Появился Гюстав, но не один. В сопровождении Мадозе он прошел к почетному месту, уселся как манекен и мутным взором обвел собравшихся. Он был страшно бледен. Радостные возгласы сменились напряженной тишиной. Аббат подал маркизу акт. Будучи сам глубоко взволнован, старый священник не заметил, в каком состоянии его бывший ученик.
Гюстав дрожащей рукой взял проект устава, пробежал его блуждающими глазами, разорвал и швырнул обрывки наземь.
— Вот ваш новый хозяин, — промолвил он, указывая на Мадозе. — Я больше ничего не значу, ровно ничего!.. Меня сразил удар молнии… Пускай он сразит и вас!.. Я подрубленное дерево… Во мне застрял топор… Прощайте, птички и муравьи!.. Ха-ха-ха!
И без кровинки в лице, пугая всех своим видом, он повалился как сноп…
Таковы были перипетии этой драмы, разыгравшейся семнадцать лет назад, драмы, последний акт которой шел сейчас в таинственном доме на Собачьей улице, где Валентина прятала и сына, и сумасшедшего мужа.

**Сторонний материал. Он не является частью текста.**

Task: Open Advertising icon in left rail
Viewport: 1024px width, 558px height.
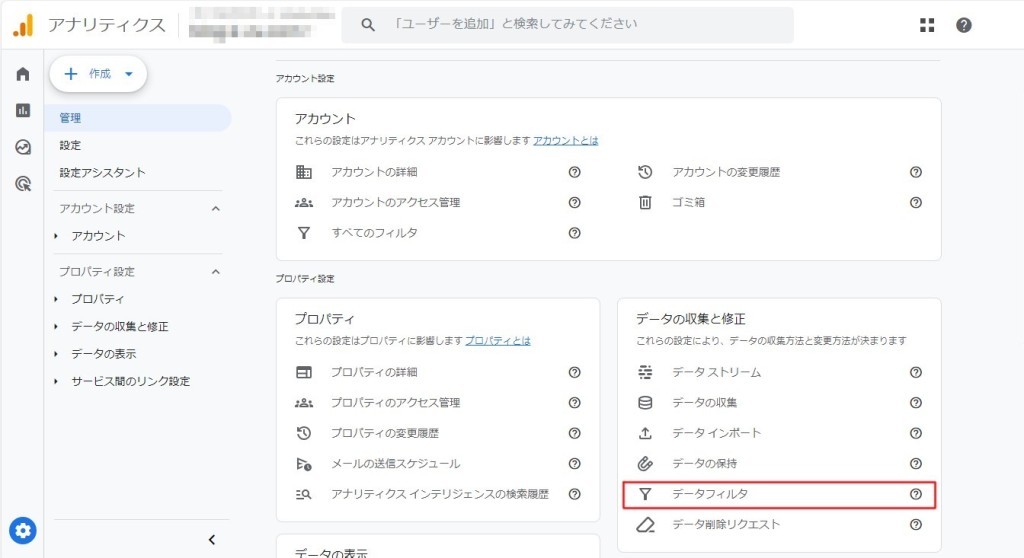Action: [23, 183]
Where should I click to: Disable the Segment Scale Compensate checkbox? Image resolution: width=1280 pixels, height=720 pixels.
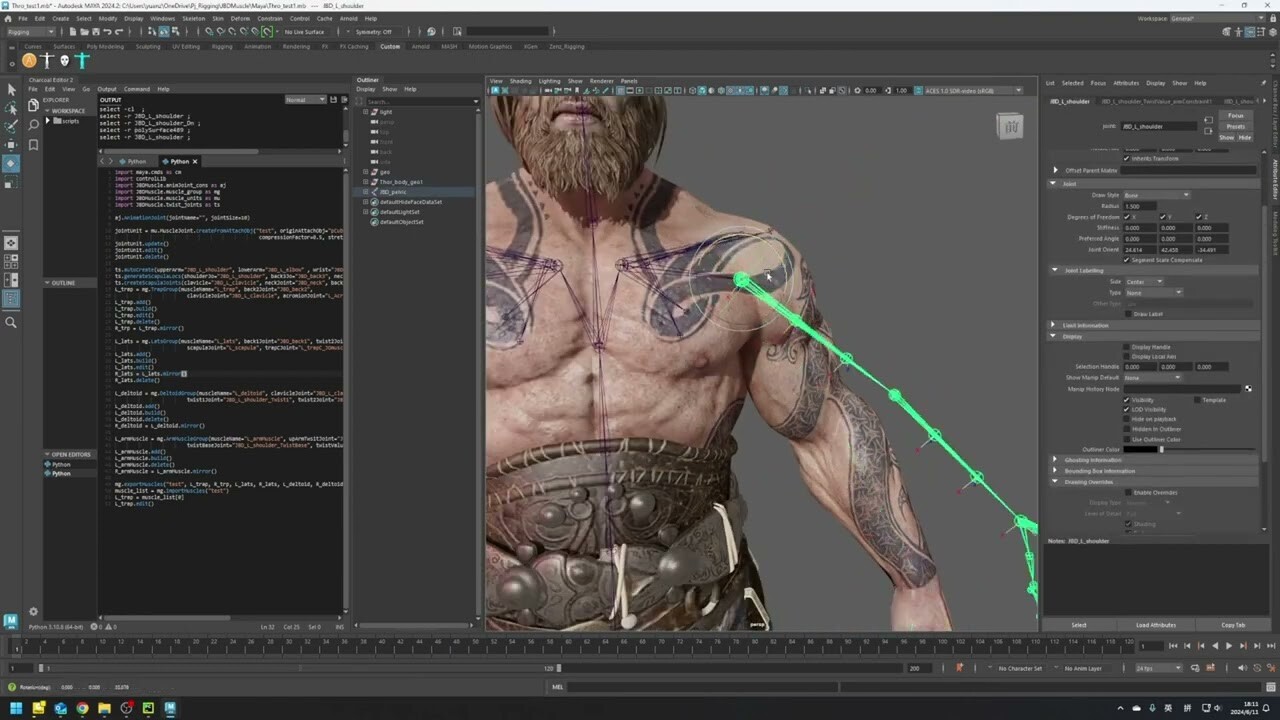[1127, 260]
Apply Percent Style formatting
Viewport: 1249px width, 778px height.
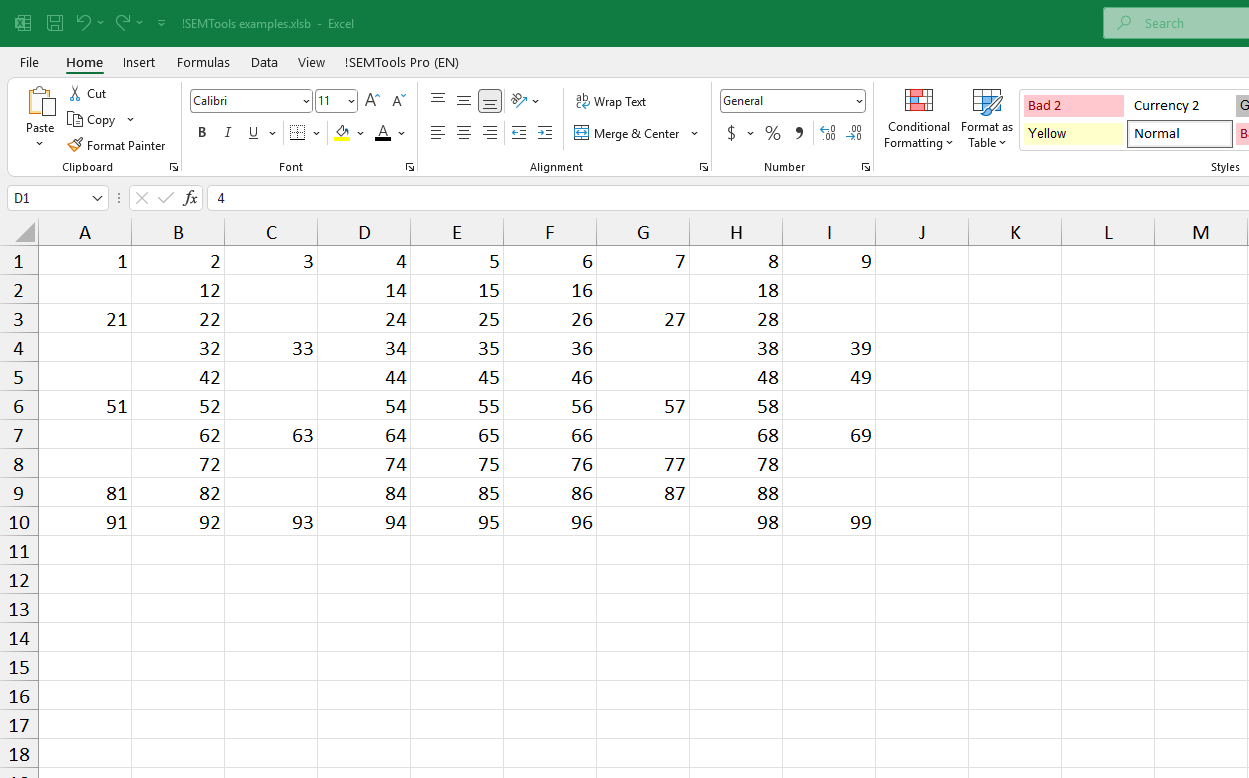point(772,132)
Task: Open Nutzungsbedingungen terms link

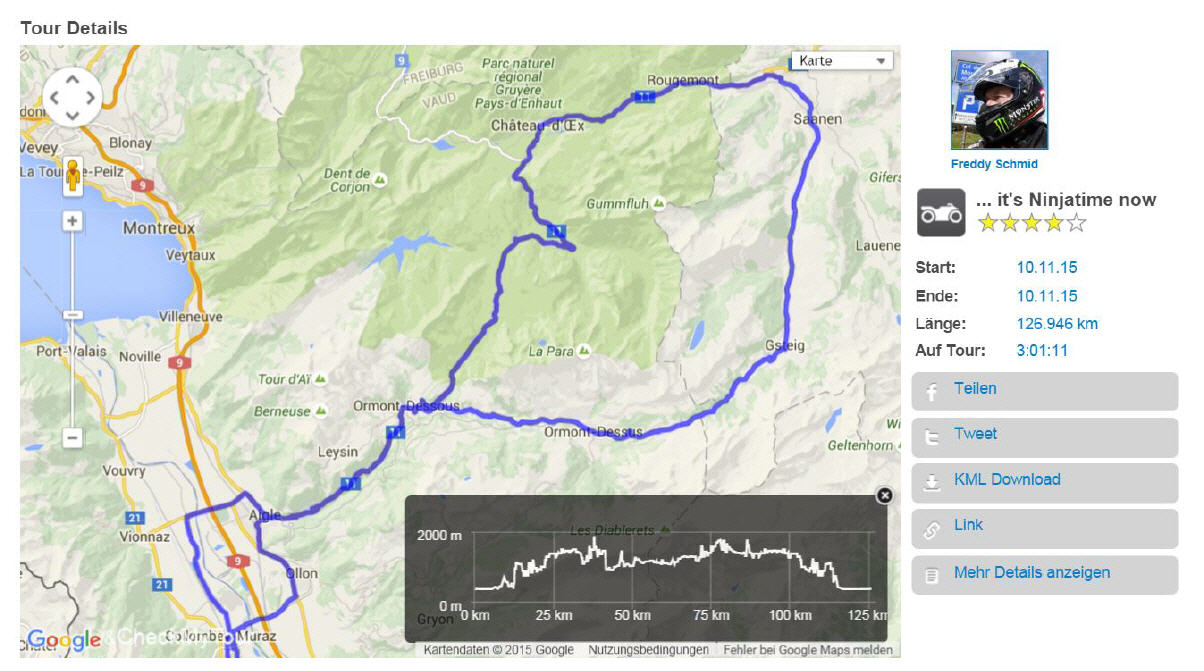Action: coord(648,650)
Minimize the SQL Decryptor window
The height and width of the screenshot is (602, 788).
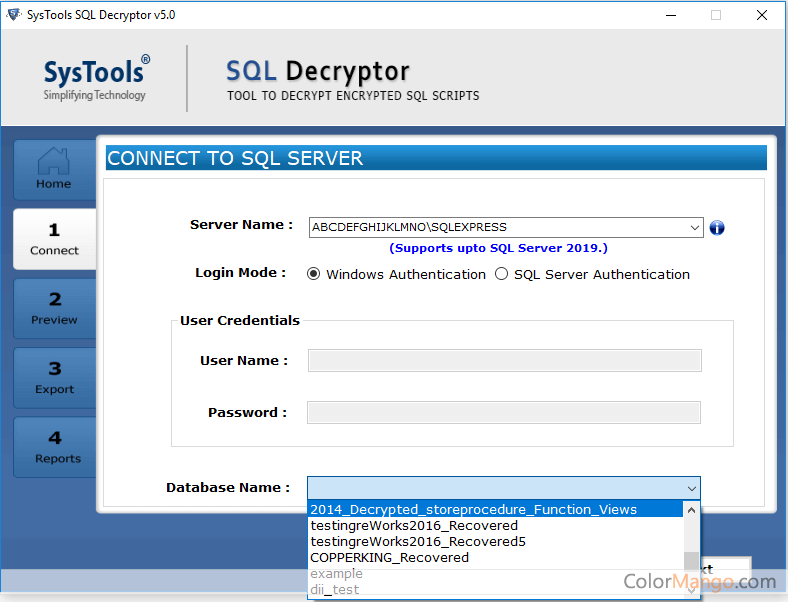tap(670, 15)
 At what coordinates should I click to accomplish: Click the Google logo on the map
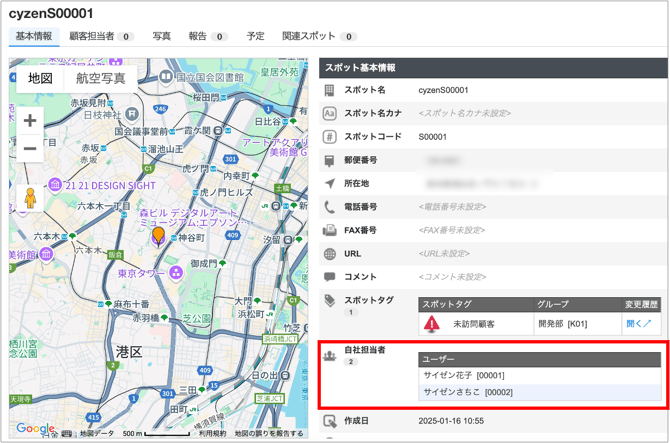coord(35,428)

Итак, рассудок Гюстава помрачился; попытка справедливого распределения плодов общего труда кончилась неудачей. Почему? Да потому, что могучий поток общественного мнения, вместо того чтобы двигать поступками людей, которым принадлежат богатства, тогда (как, впрочем, и теперь) еле-еле струился по руслу, проложенному предрассудками, порожденными религией и мировоззрением правящих классов.
Нищета вернулась в Сен-Бернар, и никто не пришел от этого в негодование. Она вернулась вместе с беззастенчивой эксплуатацией: предпринимателю не было никакого дела до нужд тех, кто трудился на него; за свои деньги он мог нанять сколько угодно рабочих.
Сделку, заключенную с маркизом и удвоившую капиталы Мадозе, все расценили как гениальную; бывший управитель сразу встал в ряд наиболее видных промышленников.